Please reproduce, word for word, the lines of the records below starting at the line containing "Where should I click to: Open the" and ending at the line containing "Action: coord(550,259)", with both of those lines included.

§ **RECORD SET**:

● ● ● ● ● ● ●

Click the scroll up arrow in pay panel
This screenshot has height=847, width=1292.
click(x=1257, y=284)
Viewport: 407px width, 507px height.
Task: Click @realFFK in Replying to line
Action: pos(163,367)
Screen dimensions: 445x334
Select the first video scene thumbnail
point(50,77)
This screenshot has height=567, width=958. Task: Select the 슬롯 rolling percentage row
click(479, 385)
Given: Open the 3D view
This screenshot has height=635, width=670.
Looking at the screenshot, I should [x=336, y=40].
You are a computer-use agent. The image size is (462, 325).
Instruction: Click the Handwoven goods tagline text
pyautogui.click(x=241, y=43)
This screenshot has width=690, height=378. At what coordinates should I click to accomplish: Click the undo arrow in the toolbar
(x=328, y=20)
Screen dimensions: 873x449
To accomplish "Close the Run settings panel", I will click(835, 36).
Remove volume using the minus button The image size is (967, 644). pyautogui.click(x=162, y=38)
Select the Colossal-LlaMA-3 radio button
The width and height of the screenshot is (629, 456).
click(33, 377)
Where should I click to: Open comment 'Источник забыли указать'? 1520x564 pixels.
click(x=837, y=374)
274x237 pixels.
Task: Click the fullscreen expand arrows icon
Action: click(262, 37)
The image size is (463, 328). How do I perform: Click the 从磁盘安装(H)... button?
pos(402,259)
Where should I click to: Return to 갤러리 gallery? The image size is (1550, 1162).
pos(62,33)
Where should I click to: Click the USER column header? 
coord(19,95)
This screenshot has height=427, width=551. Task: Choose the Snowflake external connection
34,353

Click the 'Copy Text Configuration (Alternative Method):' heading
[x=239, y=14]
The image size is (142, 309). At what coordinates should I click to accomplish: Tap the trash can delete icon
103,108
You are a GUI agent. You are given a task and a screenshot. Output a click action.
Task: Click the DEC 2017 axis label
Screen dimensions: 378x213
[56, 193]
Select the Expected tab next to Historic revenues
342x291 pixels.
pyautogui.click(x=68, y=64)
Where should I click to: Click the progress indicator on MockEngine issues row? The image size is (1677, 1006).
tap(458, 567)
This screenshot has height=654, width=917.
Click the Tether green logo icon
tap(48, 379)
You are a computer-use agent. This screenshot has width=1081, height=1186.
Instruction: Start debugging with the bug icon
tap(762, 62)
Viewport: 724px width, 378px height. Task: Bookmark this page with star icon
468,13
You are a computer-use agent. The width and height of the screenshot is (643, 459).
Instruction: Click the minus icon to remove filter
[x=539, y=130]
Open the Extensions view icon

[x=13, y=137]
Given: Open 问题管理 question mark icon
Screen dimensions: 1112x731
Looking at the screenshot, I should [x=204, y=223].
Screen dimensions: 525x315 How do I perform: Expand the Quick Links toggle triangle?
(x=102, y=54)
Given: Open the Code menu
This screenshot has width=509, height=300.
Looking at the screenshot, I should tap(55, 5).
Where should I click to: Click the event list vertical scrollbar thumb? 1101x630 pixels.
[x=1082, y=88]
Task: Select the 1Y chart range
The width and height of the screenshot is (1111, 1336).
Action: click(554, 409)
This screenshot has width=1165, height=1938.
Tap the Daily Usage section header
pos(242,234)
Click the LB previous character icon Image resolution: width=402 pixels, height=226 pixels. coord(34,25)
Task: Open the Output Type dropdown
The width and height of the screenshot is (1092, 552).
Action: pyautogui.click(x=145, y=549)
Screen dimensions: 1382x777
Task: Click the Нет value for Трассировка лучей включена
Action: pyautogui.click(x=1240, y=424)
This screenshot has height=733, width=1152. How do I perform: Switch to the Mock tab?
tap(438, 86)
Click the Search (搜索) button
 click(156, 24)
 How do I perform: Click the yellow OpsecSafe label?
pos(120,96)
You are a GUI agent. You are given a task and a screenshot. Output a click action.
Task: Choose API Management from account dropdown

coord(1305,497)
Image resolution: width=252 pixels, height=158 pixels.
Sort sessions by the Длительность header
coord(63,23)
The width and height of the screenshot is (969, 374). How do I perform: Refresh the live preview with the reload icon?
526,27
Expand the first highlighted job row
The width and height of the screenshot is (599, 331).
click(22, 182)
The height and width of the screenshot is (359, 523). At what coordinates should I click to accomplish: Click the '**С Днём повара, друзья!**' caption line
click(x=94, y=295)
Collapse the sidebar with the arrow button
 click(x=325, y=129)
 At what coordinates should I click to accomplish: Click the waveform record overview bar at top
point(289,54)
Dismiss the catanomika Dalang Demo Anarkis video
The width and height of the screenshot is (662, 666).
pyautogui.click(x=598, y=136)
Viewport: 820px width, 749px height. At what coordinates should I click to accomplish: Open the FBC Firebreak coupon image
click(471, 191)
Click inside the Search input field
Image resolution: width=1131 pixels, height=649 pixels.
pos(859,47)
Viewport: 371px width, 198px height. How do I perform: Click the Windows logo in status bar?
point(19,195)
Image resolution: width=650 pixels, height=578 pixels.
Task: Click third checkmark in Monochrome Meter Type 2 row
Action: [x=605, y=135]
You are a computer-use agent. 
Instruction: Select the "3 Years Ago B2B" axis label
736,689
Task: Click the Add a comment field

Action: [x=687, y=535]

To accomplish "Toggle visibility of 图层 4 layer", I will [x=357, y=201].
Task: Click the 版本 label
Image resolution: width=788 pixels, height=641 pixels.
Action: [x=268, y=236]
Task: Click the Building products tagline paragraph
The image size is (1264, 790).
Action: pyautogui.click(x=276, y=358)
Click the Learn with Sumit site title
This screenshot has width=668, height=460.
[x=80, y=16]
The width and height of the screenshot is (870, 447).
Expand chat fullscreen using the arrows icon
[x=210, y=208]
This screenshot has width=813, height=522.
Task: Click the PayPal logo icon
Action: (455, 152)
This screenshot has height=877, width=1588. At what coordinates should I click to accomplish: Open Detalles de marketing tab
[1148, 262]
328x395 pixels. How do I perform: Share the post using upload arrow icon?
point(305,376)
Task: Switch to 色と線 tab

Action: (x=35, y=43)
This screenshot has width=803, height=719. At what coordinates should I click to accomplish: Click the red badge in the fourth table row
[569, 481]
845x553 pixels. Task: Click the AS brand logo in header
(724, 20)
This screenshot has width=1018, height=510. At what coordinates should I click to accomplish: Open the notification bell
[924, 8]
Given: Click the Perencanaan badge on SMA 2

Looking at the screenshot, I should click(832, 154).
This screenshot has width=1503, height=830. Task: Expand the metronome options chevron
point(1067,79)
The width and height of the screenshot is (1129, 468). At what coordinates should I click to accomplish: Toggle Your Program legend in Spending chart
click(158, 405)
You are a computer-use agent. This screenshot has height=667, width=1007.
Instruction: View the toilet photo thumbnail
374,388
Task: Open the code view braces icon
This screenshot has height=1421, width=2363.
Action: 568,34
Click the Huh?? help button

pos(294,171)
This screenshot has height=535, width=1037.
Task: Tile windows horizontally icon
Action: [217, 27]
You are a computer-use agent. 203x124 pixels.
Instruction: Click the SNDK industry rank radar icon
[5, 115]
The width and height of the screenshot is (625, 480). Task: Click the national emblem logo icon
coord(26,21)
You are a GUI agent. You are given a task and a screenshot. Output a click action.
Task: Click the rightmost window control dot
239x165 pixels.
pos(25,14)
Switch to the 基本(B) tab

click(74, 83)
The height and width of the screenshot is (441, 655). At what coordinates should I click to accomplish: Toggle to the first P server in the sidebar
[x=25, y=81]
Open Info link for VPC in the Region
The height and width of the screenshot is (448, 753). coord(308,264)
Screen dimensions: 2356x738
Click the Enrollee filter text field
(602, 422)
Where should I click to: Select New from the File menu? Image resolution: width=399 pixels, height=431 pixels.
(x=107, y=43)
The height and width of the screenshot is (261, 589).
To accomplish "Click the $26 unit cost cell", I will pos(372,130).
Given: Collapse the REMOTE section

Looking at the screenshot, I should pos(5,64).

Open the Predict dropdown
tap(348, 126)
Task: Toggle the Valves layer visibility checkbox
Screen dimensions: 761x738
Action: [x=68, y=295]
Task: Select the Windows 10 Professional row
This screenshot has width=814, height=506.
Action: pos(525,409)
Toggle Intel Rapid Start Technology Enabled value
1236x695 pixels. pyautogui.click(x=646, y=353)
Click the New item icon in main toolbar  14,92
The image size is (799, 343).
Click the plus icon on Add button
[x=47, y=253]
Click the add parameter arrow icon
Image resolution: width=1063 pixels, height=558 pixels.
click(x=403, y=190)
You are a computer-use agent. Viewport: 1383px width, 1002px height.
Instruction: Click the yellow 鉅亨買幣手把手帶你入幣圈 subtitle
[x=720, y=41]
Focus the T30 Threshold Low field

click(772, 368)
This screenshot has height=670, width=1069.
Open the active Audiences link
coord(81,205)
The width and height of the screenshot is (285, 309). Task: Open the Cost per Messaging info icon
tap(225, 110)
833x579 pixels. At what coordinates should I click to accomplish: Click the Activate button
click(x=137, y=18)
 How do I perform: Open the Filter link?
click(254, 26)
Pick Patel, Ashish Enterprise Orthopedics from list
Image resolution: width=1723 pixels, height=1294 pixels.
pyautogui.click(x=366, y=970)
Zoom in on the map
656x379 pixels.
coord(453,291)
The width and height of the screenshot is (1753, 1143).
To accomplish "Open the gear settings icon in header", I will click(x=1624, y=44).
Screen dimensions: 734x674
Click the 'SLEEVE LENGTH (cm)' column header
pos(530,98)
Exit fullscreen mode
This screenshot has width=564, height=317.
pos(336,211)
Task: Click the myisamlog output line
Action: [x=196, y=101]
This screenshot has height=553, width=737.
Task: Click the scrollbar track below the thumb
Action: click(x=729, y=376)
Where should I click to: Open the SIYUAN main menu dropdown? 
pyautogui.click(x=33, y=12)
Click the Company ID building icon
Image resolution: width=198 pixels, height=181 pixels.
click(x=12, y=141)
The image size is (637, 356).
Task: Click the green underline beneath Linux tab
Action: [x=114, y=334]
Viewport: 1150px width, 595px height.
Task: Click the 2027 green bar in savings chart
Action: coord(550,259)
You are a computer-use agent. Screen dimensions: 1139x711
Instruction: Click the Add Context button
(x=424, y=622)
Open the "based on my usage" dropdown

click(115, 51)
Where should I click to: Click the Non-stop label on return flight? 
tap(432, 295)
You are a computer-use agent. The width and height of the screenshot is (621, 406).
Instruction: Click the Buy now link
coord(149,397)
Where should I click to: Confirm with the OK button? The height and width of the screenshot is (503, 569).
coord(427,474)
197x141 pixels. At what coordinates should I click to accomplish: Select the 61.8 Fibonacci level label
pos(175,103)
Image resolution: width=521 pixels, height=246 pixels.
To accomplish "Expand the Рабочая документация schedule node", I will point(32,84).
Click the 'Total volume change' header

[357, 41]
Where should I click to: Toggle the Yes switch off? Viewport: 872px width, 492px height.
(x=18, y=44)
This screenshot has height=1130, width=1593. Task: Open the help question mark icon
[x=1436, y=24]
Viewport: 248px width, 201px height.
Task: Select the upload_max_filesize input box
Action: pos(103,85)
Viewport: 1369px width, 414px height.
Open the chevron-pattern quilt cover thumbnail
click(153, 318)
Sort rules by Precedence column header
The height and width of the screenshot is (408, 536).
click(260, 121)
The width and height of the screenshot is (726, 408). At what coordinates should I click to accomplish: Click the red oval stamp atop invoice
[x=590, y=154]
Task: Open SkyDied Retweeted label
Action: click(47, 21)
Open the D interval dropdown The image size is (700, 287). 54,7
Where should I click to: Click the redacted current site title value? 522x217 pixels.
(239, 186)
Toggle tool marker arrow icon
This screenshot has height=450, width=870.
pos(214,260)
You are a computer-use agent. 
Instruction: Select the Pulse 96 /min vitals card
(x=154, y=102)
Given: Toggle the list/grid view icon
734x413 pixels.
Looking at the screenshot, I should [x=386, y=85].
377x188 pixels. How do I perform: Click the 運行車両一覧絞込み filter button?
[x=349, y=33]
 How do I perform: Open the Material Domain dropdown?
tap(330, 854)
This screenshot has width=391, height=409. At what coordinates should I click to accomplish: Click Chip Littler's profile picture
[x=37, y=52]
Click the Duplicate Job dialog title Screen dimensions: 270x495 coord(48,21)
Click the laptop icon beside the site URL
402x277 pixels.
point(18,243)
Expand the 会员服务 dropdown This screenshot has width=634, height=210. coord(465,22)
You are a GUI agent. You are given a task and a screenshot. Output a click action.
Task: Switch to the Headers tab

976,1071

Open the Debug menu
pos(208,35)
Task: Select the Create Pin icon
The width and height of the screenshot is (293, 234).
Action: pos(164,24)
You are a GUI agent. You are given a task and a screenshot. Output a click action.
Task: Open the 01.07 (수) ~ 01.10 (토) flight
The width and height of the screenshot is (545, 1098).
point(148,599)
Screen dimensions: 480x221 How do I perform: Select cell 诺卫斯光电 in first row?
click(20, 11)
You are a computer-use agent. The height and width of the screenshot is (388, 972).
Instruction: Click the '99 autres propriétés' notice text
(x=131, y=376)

● ● ● ● ● ● ●

§ **WRITTEN ANSWER**:
Where should I click to: Open the SIYUAN main menu dropdown? 
pyautogui.click(x=33, y=12)
Click the Company ID building icon
Image resolution: width=198 pixels, height=181 pixels.
click(x=12, y=141)
The image size is (637, 356).
Task: Click the green underline beneath Linux tab
Action: [x=114, y=334]
Viewport: 1150px width, 595px height.
Task: Click the 2027 green bar in savings chart
Action: coord(550,259)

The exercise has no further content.